About the only Holocaust historian not shocked at the new figures was Robert Jan van Pelt of the University of Waterloo and the University of Toronto, who has conducted his own research, which closely parallels the results of the USHMM.

“The older number of 25,000 was a number that I knew quite well,” van Pelt told The CJN. Asked if the new findings surprised him, he replied, “no, absolutely not.”

One of the world’s leading experts on Auschwitz, van Pelt is careful to point out that the first part of the title to his Nov. 5 talk for Holocaust Education Week – “The Holocaust Just Got More Shocking” – was not his idea, but that the second part – “The Camp as Form of Life in Nazi Germany” – was.

That’s because his research reveals that camps which served either to punish or indoctrinate blanketed Germany even before World War II. They were considered a normal part of German life.

The proliferation of “betterment” camps in Germany in the mid-1930s “was a key element in the formation of a state and society that was willing to use internment, forced labour, concentration, and death camps as a common tool of politics,” van Pelt’s research has shown.

He believes that as many as 90 per cent of Germans who came of age during the Third Reich had some experience with being incarcerated for non-criminal offences.

“When people start talking about camps in Nazi Europe, what comes to mind are the concentration camps,” van Pelt told The CJN in an interview prior to his talk at Shaar Shalom Synagogue. “In fact, the concentration camps are only a small part of this enormous phenomenon of German-controlled camps that covered the continent… these camps were everywhere, not only in 1944, but earlier.”

Among the thousands of pre-war camps, van Pelt has been able to distinguish at least 44 different kinds in Germany alone. There were camps for “Aryans,” for party functionaries, for the SS, “re-education” camps for lawyers, artists, physicians, civil servants and managers, for men and for women, and for the young and the very old. Pro-Nazi thinker Martin Heidegger even ran one for philosophers.

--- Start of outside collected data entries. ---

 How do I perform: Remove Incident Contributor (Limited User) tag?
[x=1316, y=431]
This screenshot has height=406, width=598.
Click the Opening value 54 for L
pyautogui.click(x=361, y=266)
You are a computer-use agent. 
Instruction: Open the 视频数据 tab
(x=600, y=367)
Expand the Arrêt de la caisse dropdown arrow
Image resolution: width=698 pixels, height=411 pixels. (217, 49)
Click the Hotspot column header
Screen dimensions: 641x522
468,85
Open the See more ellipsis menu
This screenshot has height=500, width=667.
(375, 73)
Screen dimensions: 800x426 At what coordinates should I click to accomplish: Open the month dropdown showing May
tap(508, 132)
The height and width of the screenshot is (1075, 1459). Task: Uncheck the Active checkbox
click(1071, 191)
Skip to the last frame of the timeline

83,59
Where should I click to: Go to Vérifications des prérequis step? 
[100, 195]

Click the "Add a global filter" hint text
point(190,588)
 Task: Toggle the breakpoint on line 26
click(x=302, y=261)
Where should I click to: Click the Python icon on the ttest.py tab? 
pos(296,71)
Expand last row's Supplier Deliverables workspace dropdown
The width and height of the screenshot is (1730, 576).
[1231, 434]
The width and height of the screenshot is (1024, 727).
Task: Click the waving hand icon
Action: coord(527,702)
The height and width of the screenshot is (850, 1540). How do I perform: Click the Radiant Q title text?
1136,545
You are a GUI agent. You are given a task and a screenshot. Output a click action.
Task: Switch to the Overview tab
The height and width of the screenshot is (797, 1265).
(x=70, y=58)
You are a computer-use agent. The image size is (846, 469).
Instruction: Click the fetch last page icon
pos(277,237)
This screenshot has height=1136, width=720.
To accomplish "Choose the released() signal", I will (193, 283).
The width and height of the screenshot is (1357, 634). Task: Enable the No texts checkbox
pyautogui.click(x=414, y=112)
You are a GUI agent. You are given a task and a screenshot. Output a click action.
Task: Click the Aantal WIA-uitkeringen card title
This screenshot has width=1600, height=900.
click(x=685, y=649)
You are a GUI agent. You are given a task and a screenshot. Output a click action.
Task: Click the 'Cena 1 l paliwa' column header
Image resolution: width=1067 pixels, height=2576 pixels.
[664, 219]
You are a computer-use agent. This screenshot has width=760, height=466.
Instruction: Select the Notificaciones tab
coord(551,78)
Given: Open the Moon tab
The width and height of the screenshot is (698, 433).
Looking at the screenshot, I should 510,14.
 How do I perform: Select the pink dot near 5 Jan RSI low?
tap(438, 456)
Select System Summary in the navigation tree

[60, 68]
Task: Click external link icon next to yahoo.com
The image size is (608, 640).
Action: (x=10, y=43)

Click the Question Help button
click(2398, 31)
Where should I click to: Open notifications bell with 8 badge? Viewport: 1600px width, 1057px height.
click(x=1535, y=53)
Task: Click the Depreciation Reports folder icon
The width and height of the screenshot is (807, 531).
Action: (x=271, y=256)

The idea was to Germanize and later, to Nazify. “Ideologically, they were dedicated to the idea of renewal and regeneration outside the confines of civil society,” van Pelt noted.

In 1933, the Nazis quickly and effectively brought all of these initiatives under their control. By 1935, labour service camps for young men prior to military service were mandatory.

These were harsh places: hair was shorn, uniforms were mandatory and a tough physical regimen followed. There was little or no freedom.

Van Pelt sees a continuum between these early camps and the later Nazi death mills.

The camps helped create the “Nazi Man – the human being who was conditioned to be a bystander and ready to become a perpetrator. [They] created the human being who was willing to tolerate and even operate the other camps—the camps meant for ‘The Other.’ [They] created the preconditions for the Holocaust.”